I am planning a trip out in port hacking over the weekend and was wondering if anyone could point out some good spots to locate squid, yakkas etc.

I have a few spots in mind to check out (although I have never tried them), as indicated in the picture below. I have heard Tonkin Park and Gymea baths are good places to start.

If anyone has some local knowledge, please let me know if I am on the right track.


----------



## Davey G (Jan 15, 2006)

gday deano.

I know a few spots for yakkas, pilchards and squid. where abouts are you planning to launch and what are you targeting?


----------



## deano (Nov 26, 2006)

Davey,

I haven't decided where I will be launching from, because that will depend on what the bait prospects are (I usually launch from Grays Point or Yowie Bay). I am particularly keen on getting some squid with yakkas a close second. If I can get some of these I might head out to the entrance to Bate Bay and try for some of the bigger targets such as Kingfish, mulloway and snapper.


----------



## DrJon (Jan 26, 2008)

Hi guys; I've seen bait hanging around the eastern end of Bate bay just near the headland there, and also had a small school of rat Kingies go under me there too, so this place is worth a shot. I'd be keen to come out Sat morning if anyone else is up for it.
Jon


----------



## Davey G (Jan 15, 2006)

I'm planning a Sunday morning bash somewhere (Port Hacking or Kurnell). If you want to hit the entrance to Port Hacking and out to Jibbon Bombora then the best bait spot is off the eastern end of Jibbon beach where the rocks start. Plenty of squid and yakkas over the seagrass there. Its a bit of a paddle across from the nearest launch spot (Dolans Bay) though. I'm up for it if the conditions are good.
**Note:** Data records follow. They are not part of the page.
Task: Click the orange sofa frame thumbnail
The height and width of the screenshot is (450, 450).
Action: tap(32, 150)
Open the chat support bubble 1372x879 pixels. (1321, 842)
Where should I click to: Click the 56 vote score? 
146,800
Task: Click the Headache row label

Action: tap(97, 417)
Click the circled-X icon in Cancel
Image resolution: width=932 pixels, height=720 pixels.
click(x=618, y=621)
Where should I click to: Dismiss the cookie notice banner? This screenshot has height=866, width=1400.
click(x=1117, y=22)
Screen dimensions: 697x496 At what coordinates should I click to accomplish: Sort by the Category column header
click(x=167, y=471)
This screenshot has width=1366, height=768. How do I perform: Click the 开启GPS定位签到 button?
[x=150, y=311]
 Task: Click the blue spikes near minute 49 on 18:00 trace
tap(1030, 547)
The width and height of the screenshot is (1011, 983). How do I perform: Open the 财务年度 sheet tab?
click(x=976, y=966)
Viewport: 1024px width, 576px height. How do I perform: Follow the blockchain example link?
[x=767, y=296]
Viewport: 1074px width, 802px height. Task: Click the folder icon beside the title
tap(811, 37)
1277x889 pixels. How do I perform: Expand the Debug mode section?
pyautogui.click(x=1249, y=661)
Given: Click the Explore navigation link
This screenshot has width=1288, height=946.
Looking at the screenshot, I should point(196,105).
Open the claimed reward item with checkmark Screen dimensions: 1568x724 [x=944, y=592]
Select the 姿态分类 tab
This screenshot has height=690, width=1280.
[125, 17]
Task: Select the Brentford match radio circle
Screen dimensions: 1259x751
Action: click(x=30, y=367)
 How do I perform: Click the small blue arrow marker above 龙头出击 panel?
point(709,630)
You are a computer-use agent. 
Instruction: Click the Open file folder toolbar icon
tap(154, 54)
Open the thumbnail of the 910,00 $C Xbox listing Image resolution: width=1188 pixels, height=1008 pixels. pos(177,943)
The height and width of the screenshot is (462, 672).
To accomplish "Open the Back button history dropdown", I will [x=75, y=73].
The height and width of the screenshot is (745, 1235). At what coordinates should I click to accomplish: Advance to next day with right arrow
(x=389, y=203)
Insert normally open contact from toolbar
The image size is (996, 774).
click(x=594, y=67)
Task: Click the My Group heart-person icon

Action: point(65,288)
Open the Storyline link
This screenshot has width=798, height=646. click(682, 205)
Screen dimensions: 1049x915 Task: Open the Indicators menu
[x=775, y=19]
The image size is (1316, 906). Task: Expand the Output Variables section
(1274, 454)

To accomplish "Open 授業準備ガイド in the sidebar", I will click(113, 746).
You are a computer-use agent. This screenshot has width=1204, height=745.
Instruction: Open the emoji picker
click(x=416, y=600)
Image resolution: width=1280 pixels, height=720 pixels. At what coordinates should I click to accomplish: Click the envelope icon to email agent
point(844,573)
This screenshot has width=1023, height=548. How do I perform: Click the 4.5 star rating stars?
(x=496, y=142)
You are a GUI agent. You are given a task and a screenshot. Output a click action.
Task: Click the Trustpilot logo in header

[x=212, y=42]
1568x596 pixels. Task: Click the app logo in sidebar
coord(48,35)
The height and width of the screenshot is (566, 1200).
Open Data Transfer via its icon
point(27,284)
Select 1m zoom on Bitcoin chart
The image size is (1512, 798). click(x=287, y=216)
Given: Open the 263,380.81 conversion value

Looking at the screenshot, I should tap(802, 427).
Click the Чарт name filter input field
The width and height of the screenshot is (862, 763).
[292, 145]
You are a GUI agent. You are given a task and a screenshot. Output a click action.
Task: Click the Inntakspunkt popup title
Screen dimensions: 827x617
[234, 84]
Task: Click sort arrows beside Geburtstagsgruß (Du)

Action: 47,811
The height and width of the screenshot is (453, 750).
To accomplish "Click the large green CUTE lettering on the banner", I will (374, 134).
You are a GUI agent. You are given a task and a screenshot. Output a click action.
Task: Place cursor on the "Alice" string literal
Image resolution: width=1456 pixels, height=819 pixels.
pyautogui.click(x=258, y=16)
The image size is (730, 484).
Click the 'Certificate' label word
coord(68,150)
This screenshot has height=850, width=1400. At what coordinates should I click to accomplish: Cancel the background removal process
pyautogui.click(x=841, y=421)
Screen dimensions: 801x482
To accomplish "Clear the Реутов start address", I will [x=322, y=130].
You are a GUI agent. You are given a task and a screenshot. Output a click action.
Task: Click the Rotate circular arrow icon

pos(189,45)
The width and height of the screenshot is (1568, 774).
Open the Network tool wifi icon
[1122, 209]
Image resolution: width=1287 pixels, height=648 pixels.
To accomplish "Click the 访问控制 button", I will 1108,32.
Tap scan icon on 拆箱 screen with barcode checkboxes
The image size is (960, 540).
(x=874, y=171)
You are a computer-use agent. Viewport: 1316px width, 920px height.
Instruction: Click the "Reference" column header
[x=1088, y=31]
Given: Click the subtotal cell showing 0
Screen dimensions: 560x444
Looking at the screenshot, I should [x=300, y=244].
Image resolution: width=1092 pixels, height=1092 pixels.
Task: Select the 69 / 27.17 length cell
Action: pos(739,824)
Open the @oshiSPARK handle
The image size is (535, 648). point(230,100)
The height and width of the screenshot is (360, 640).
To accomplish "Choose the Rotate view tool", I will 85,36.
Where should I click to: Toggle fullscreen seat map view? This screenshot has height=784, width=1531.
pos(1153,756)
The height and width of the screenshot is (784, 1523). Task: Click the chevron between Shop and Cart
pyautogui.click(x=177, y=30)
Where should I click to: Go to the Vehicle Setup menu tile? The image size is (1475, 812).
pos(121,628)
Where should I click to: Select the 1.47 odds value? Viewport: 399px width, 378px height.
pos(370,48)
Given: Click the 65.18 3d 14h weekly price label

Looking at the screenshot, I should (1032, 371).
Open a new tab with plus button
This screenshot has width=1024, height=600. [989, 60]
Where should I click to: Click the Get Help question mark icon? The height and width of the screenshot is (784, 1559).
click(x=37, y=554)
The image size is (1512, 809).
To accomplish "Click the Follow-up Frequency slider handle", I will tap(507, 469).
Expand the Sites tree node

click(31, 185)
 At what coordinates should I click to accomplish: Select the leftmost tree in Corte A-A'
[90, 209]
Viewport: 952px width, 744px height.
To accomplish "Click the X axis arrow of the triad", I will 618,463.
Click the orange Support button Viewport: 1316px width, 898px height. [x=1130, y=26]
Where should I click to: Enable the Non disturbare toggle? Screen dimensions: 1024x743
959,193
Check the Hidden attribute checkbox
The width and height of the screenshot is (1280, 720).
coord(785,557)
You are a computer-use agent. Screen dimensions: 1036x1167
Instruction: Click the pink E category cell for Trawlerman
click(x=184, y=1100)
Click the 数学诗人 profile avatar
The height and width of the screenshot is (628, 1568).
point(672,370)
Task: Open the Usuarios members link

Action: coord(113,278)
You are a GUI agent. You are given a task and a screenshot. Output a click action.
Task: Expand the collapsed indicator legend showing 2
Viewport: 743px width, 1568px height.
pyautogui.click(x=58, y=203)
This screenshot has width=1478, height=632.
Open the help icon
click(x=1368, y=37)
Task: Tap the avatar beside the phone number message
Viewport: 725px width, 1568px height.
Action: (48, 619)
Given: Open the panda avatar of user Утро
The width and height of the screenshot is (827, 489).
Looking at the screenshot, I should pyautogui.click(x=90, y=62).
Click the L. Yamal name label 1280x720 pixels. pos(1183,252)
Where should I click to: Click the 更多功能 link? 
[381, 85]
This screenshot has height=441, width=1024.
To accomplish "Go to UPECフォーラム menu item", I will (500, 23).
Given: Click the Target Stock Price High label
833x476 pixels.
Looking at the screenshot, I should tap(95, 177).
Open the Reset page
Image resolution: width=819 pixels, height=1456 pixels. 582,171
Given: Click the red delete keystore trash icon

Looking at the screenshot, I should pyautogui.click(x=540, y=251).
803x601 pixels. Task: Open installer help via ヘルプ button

Theres schools of pilchards almost everywhere in the deeper sections of the Port, however they are almost always in Dolans Bay and off Lilli Pilli point. All you need to do is burley hard and they'll find you. A great spot is just off the wharf at Dolans BAy (theres also yakkas near the wharf) .A sabiki jig is best to catch them, but I normally use a single hook with a small bit of peeled prawn. Pilchards don't survive well and will all die in a few minutes after capture.

Squid are hard to find consistently. Theres an old italian bloke who fishes every day out of his tinny in the Port, just for squid. Best bet is to spot him and then fish where he is.... :lol: All of the seagrass beds hold squid, and normall yakkas are around the same spots.

If you're going out Sunday, put up a post. Thanks


----------



## blaggon (Jan 14, 2008)

15 yrs ago ( doesn't sound so bad if said fast )  i used to fish port hacking couple of times a week, some lovely spots and nice fish there..
most mornings i would catch yackas from around dolans bay wharf.. 
my fav spots were the drop off from the sandbar in dolans bay for flatties, or fishing with the current back into jibbon bommie for snapper & kings etc.
also remember a patch of reef in bate bay straight out from the kingsway though cant remember its name :?


----------